## About this exercise
Once you have located the line containing "Select the move" in the material below, return it exactly along with each line after it through the line containing "Task: Toggle the green V value graph button".

## Exercise data
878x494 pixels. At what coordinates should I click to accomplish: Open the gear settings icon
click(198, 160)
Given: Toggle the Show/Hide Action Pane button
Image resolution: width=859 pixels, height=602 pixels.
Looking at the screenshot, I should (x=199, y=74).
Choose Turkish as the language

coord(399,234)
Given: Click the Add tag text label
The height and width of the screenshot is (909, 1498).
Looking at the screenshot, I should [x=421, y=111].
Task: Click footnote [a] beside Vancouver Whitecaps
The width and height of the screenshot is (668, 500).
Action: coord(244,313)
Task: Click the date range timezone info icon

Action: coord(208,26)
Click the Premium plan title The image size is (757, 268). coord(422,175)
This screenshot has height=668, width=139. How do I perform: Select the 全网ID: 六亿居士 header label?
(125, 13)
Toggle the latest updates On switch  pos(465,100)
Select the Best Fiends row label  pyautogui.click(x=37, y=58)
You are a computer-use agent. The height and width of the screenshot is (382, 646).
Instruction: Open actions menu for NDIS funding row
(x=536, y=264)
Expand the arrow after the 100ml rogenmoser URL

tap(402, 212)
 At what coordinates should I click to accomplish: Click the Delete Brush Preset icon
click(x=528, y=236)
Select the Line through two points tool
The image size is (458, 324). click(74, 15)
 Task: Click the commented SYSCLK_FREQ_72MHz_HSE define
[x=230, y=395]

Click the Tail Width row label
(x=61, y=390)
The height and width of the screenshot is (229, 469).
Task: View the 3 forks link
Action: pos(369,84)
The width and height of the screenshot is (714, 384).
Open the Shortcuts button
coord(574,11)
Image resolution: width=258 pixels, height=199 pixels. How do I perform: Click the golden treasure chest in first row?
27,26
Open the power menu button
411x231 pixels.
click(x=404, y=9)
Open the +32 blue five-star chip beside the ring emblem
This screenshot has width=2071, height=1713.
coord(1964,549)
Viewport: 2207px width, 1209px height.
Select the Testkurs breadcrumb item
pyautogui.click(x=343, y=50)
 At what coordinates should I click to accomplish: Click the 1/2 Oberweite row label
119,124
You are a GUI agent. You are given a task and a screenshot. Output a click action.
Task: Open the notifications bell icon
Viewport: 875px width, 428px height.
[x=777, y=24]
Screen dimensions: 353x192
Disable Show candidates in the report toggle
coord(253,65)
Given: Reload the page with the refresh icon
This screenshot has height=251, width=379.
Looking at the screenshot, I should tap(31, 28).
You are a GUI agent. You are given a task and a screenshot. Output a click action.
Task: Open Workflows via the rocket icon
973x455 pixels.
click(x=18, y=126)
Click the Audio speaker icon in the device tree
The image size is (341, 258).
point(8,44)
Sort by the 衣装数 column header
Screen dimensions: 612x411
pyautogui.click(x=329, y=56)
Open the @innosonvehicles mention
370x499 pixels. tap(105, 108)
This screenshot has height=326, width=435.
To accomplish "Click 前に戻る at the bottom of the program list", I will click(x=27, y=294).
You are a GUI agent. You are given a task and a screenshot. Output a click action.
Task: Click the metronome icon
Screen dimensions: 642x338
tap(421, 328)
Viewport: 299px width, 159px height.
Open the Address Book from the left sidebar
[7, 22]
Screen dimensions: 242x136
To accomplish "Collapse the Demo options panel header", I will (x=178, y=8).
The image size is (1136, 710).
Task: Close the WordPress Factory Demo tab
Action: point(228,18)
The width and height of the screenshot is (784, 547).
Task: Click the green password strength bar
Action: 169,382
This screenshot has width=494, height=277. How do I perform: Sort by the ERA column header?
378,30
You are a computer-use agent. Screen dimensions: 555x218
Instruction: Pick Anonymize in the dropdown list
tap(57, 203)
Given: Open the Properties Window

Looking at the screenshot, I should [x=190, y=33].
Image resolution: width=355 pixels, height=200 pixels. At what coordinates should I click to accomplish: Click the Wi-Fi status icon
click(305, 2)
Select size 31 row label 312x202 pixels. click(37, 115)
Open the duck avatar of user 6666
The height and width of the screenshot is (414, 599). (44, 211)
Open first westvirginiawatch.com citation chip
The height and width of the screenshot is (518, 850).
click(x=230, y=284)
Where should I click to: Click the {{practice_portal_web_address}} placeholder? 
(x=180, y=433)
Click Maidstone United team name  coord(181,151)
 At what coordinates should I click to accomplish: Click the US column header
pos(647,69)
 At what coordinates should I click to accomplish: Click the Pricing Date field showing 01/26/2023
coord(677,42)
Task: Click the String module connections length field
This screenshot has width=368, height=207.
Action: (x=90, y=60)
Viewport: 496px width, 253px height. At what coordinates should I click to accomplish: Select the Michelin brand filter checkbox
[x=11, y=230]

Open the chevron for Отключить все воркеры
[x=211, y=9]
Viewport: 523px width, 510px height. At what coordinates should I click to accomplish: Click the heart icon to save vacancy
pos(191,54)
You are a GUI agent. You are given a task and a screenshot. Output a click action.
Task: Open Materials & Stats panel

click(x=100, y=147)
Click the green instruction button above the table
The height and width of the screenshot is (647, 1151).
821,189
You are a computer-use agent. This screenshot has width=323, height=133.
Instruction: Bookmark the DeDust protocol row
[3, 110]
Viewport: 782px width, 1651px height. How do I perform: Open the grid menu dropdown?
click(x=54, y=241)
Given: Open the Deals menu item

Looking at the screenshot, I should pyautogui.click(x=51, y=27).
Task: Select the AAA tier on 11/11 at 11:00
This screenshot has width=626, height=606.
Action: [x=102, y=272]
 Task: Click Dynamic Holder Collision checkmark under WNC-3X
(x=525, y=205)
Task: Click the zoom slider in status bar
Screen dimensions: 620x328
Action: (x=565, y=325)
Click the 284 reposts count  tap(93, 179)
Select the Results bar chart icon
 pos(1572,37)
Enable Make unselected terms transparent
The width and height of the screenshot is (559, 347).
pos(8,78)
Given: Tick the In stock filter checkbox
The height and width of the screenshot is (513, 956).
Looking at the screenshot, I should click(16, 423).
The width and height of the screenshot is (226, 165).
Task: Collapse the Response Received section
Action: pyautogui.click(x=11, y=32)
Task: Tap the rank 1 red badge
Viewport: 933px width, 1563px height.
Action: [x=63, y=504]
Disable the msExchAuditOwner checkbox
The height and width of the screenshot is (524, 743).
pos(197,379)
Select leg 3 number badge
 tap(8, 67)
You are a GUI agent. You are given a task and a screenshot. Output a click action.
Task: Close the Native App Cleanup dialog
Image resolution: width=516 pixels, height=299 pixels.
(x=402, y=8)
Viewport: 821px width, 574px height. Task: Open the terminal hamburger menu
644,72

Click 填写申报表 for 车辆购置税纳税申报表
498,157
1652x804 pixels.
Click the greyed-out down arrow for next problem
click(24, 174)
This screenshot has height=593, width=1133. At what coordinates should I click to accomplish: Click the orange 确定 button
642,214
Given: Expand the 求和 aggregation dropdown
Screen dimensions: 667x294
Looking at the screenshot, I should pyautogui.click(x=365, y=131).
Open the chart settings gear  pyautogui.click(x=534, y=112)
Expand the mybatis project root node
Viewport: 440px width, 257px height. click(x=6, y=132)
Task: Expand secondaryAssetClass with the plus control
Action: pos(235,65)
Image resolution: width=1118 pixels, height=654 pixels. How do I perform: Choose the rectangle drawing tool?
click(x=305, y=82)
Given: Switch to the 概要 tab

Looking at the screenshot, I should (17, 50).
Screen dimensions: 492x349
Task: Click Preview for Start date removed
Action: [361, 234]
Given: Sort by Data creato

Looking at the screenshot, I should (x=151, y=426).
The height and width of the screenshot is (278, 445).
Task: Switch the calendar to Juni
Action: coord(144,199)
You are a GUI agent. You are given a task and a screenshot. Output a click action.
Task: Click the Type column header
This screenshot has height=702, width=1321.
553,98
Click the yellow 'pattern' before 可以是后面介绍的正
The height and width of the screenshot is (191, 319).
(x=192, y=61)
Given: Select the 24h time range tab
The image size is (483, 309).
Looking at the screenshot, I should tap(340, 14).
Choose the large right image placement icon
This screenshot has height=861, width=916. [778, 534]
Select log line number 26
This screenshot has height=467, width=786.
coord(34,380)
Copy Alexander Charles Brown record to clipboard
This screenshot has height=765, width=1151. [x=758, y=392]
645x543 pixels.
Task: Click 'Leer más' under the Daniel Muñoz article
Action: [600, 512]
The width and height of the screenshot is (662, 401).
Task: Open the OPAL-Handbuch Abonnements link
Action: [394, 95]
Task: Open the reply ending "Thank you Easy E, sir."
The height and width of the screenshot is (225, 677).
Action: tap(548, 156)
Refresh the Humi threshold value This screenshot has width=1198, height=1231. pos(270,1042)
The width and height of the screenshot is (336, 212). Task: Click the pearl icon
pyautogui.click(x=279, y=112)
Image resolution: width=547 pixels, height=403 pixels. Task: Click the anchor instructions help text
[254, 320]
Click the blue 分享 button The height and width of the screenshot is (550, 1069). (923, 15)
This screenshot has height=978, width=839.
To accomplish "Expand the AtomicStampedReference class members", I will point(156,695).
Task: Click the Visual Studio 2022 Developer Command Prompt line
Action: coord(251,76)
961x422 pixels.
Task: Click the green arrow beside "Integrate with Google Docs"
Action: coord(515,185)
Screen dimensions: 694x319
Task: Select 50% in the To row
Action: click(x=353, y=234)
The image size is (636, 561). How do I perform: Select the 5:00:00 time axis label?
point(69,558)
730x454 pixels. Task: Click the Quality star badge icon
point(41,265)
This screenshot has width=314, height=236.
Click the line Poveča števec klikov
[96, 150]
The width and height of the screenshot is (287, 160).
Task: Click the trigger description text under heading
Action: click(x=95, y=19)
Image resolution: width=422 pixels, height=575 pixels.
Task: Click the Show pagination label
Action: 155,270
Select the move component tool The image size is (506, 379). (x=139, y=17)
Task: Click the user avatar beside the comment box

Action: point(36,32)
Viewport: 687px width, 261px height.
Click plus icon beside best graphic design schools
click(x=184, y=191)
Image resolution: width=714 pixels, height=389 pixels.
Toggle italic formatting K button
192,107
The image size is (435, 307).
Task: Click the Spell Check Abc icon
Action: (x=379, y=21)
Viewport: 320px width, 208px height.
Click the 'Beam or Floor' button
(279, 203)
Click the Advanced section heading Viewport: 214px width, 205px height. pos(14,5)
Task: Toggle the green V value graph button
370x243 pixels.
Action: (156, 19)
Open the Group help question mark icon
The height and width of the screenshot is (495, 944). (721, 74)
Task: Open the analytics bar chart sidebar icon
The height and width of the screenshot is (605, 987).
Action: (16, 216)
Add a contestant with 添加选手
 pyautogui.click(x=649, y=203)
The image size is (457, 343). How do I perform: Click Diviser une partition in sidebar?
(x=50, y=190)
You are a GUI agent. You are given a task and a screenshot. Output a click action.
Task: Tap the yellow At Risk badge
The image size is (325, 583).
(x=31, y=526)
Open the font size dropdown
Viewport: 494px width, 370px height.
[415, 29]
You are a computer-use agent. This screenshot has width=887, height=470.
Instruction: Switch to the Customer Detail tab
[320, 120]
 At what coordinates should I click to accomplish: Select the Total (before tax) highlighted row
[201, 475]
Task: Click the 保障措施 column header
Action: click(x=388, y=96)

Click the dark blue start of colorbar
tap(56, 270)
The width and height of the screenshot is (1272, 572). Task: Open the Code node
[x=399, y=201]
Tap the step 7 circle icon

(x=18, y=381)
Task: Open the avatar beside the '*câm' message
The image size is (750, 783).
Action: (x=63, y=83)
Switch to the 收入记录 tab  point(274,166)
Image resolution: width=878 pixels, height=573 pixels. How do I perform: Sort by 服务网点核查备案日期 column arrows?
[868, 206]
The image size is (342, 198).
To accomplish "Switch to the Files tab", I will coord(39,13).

## Answer below
Select the move component tool The image size is (506, 379). (x=139, y=17)
Task: Click the user avatar beside the comment box

Action: point(36,32)
Viewport: 687px width, 261px height.
Click plus icon beside best graphic design schools
click(x=184, y=191)
Image resolution: width=714 pixels, height=389 pixels.
Toggle italic formatting K button
192,107
The image size is (435, 307).
Task: Click the Spell Check Abc icon
Action: (x=379, y=21)
Viewport: 320px width, 208px height.
Click the 'Beam or Floor' button
(279, 203)
Click the Advanced section heading Viewport: 214px width, 205px height. pos(14,5)
Task: Toggle the green V value graph button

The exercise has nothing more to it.